[CentOS] Motion Detecting Camera

m.roth at 5-cent.us m.roth at 5-cent.us
Mon Feb 3 20:15:36 UTC 2014


Peter Wood wrote:
>> Subject: [CentOS] Motion Detecting Camera
>> From: Leslie S Satenstein <lsatenstein at yahoo.com>
>> Date: Sat, February 01, 2014 7:27 am
>> To: "centos at centos.org" <centos at centos.org>
>>
>> mark wrote
>>
>> With the continuing annoyance from motion, my manager's asked me to go
>> looking again for a video surveillance appliance: basically, a
>> motion-detecting DVR and cameras. The big thing, of course, is a) price
>> (this is a US federal gov't agency, and being civilian, money is
>> *tight*,
>> don't give me the libertarian/GOP line about how freely we spend,
>> thankyouverymuch), b) it has to be on the network, and c) we need to be
>> able to d/l to a server, and rm after we do that... and we want to
>> script
>> or cron job that.
>>
>> I was in Costco (USA warehouse store) and saw a Philips LED display,
>> Camera, Recorder, that was motorized. The camera followed the movement
>> across the front of it, and could snapshot to a memory chip.  It was
>> under $80.00 for the ensemble. The floor model worked well.
>>
>> If you do not require realtime recording to a hard disk, then this item
>> may be a reasonable cost solution.

> We control 20+ cameras with a single CentoOS server running zoneminder:
> http://www.zoneminder.com/
>
> Just buy cheap cameras that have one of the interfaces zoneminder
> supports. We use continuos sftp upload (1fps, no sound). Motion
detection is way
> more superior in zoneminder then any built-in solution on the camera
itself, so
> motion detection on the cameras is disabled. To get more fps and sound you
> may have to use some other interface but it may require more computing
> power.
>
a) Please don't top post.
b) Ok, I guess that either i) I was utterly incomprehensible  as to my
requirements, or ii) no one has any opinions/experience with what I asked
for.

I'm leaning towards the latter, but I'll try again:
   1) We run, and have been running for *years*, inexpensive USB cameras
plugged into rackmount servers
        running the motion package on CentOS. Every few subreleases, some
problem crops up in what I
        *think* is the video driver that comes with CentOS (gspca), and I
spend a lot of time
        resolving the problems.
   2) My manager says he "wants to be out of the business" of this, and
wants me to look into
         "surveillance appliance" packages - that is, a DVR w/ say, four
cameras.

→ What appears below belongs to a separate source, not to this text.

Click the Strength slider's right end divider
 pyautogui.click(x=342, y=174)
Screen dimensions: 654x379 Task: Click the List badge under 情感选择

They're all in
         "computer labs", where the lights are on 24x7, so no weather or
low-light worries. USB
         or BNC cables are fine, don't need wireless or IP cameras.
   3) They *DO* have to record real-time.
   4) We *do* need to be able to d/l the videos to a server for storage,
and that needs to happen
         via a cron job, at least, if not by a process watching it.[1]
   5) Budget is a real consideration (unless you, personally, are willing
to buy whatever would meet
         the above requirements and donate several of the packages to the
US gov't).
   6) We need several, for several "computer labs"[2] < $500 per package
is good.  Don't need "Professional
        Grade" quality, just something that will sit there and work for
years with little in the way of
        maintenance. We can easily put it behind a firewall, to protect it
against anyone, including
        the regular pen testers....

1. Having the firmware on the DVR send out an email that can both got to
the appropriate mailing list and
     trigger a d/l would work.
2.  They're not server room, server rooms, under  current US gov't rules,
are much more of a Big Deal, with
      a lot more rules and $$$ecurity, even if it's a rack in a closet).